* _Problem to work on_
Search the material for the string "plus" and reply with how many lines contain it, nothing else.
= Beginning of Section =
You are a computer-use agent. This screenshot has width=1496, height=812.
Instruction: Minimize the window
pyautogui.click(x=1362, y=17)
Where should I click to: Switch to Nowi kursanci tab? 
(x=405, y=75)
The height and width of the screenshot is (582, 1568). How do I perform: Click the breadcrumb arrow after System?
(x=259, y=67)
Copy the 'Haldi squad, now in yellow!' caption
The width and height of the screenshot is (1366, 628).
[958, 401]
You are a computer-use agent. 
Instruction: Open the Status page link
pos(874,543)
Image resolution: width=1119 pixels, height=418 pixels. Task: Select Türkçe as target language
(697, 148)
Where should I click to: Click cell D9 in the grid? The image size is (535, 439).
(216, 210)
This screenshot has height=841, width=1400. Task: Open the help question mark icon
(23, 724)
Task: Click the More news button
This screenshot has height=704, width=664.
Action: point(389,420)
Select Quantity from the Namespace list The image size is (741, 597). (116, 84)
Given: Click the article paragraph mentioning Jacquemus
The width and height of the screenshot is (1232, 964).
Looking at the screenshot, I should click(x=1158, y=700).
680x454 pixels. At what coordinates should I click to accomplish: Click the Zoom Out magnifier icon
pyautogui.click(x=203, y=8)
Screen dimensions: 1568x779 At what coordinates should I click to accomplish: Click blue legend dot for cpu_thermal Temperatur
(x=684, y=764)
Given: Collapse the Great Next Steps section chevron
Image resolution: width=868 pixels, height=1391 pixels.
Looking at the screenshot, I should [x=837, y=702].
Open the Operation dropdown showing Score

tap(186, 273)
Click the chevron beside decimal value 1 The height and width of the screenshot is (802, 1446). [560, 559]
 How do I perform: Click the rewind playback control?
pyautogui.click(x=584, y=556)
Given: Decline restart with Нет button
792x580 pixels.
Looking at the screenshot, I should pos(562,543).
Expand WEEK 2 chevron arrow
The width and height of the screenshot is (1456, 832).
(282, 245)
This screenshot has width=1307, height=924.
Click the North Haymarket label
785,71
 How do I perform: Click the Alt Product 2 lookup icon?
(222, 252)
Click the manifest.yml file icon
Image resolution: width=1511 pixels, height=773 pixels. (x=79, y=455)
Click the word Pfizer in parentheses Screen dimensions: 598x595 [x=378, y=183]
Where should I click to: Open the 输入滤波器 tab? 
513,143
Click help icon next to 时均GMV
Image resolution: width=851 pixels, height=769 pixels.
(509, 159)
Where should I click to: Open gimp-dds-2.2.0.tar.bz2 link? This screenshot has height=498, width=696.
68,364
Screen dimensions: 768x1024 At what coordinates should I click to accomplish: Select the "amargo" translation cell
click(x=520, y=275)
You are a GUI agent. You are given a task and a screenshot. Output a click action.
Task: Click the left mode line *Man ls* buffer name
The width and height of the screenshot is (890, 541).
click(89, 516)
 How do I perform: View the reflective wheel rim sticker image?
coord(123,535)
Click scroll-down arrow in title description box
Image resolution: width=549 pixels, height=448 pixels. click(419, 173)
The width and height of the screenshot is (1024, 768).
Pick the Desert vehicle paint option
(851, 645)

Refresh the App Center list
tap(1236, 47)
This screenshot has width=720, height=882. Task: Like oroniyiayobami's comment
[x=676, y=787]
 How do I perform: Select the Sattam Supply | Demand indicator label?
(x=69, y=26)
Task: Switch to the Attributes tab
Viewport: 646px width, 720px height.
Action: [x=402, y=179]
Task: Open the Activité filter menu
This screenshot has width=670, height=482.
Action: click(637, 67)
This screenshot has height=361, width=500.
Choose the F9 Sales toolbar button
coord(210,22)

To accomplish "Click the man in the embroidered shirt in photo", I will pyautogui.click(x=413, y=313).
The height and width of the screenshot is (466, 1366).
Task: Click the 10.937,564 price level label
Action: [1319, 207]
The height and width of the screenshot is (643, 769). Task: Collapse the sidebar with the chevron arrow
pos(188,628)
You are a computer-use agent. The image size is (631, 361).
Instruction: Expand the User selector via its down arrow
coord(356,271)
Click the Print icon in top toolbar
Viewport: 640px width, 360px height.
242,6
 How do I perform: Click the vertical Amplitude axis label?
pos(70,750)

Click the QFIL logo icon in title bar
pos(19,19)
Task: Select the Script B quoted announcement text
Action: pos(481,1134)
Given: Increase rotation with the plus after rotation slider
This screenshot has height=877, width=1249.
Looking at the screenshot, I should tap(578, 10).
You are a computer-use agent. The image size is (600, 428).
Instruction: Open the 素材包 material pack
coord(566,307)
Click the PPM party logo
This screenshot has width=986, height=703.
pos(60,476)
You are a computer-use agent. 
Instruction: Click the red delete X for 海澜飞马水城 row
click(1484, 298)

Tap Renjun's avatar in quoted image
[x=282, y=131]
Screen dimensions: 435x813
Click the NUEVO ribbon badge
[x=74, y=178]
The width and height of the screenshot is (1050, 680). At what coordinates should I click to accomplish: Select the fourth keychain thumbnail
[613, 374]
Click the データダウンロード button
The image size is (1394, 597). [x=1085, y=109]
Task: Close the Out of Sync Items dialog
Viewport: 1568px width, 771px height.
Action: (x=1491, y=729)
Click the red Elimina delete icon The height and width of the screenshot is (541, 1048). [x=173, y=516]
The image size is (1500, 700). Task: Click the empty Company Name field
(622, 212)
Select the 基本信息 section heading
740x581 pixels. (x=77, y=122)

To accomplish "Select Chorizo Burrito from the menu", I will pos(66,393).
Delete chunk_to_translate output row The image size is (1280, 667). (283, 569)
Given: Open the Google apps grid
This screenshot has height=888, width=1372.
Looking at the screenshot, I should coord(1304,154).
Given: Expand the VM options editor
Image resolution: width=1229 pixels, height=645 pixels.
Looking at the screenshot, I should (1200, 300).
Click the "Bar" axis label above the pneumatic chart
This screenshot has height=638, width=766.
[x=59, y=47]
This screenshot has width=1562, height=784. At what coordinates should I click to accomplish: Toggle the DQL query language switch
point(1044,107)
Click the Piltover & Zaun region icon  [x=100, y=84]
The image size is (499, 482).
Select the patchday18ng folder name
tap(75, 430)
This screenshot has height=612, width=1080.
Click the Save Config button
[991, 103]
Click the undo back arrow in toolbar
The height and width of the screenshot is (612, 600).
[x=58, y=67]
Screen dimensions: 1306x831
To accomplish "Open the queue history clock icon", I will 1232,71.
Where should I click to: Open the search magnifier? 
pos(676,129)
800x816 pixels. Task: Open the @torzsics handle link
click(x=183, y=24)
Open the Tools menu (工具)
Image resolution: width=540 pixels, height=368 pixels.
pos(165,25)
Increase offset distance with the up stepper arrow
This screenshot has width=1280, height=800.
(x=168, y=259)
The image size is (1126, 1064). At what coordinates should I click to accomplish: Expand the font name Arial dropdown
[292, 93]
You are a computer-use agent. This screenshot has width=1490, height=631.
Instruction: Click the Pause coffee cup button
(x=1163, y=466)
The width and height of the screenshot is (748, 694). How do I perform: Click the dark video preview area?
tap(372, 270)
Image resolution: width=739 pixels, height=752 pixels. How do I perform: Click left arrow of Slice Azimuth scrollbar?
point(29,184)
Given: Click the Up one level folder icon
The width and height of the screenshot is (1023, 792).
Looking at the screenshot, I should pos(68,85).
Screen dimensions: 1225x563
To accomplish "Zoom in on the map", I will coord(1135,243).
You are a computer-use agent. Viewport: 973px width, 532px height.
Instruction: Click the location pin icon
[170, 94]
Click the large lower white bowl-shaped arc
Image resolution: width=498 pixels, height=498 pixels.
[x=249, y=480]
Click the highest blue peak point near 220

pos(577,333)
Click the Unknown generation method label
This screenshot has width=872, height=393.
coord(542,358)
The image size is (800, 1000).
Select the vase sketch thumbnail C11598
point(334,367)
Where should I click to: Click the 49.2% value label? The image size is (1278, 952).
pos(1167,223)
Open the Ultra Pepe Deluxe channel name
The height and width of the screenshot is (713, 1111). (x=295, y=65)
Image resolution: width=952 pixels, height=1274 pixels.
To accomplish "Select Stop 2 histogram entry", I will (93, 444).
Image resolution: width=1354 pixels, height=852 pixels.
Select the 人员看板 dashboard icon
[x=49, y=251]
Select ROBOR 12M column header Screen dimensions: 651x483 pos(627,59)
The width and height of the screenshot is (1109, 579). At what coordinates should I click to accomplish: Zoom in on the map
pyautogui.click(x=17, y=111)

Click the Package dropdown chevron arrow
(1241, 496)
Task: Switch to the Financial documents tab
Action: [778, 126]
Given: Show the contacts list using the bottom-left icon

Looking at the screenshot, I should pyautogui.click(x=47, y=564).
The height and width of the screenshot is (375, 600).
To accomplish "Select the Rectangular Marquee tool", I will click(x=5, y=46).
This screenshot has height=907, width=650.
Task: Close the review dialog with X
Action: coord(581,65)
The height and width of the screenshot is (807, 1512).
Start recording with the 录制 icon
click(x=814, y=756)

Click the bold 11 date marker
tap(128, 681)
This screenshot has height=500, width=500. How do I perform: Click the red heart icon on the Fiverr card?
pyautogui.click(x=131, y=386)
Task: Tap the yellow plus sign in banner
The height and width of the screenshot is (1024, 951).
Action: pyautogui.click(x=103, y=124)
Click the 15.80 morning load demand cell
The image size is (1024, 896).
= End of Section =
* _Answer space_
2